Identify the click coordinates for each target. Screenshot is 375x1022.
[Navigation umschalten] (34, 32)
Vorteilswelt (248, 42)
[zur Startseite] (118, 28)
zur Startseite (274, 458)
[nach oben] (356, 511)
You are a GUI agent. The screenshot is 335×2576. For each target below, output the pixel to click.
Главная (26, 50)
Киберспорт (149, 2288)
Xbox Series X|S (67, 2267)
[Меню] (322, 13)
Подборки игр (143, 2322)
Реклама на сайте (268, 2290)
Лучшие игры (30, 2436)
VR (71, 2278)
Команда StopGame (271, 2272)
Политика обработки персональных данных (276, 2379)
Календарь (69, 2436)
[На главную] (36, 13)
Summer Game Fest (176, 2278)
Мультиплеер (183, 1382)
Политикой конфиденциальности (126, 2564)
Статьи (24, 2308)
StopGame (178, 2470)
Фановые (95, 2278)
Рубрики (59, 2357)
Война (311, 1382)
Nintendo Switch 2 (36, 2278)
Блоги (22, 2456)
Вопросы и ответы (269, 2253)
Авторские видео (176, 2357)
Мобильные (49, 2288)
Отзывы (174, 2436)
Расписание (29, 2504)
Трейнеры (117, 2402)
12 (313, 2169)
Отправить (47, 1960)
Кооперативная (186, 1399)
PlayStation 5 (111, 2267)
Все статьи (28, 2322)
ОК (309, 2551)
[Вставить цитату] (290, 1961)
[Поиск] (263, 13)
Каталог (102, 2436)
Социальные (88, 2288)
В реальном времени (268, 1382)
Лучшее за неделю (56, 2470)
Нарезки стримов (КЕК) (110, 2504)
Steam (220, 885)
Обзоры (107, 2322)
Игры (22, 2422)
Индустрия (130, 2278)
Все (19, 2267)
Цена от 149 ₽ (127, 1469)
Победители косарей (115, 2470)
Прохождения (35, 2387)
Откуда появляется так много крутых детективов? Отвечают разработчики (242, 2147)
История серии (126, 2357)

######

[Brief] The entire listing is to be repeated exactly.

[Response to this task]
Identify the click coordinates for each target. Screenshot is 375x1022.
[Navigation umschalten] (34, 32)
Vorteilswelt (248, 42)
[zur Startseite] (118, 28)
zur Startseite (274, 458)
[nach oben] (356, 511)
You are a GUI agent. The screenshot is 335×2576. For each target below, output the pixel to click.
Главная (26, 50)
Киберспорт (149, 2288)
Xbox Series X|S (67, 2267)
[Меню] (322, 13)
Подборки игр (143, 2322)
Реклама на сайте (268, 2290)
Лучшие игры (30, 2436)
VR (71, 2278)
Команда StopGame (271, 2272)
Политика обработки персональных данных (276, 2379)
Календарь (69, 2436)
[На главную] (36, 13)
Summer Game Fest (176, 2278)
Мультиплеер (183, 1382)
Политикой конфиденциальности (126, 2564)
Статьи (24, 2308)
StopGame (178, 2470)
Фановые (95, 2278)
Рубрики (59, 2357)
Война (311, 1382)
Nintendo Switch 2 (36, 2278)
Блоги (22, 2456)
Вопросы и ответы (269, 2253)
Авторские видео (176, 2357)
Мобильные (49, 2288)
Отзывы (174, 2436)
Расписание (29, 2504)
Трейнеры (117, 2402)
12 (313, 2169)
Отправить (47, 1960)
Кооперативная (186, 1399)
PlayStation 5 (111, 2267)
Все статьи (28, 2322)
ОК (309, 2551)
[Вставить цитату] (290, 1961)
[Поиск] (263, 13)
Каталог (102, 2436)
Социальные (88, 2288)
В реальном времени (268, 1382)
Лучшее за неделю (56, 2470)
Нарезки стримов (КЕК) (110, 2504)
Steam (220, 885)
Обзоры (107, 2322)
Игры (22, 2422)
Индустрия (130, 2278)
Все (19, 2267)
Цена от 149 ₽ (127, 1469)
Победители косарей (115, 2470)
Прохождения (35, 2387)
Откуда появляется так много крутых детективов? Отвечают разработчики (242, 2147)
История серии (126, 2357)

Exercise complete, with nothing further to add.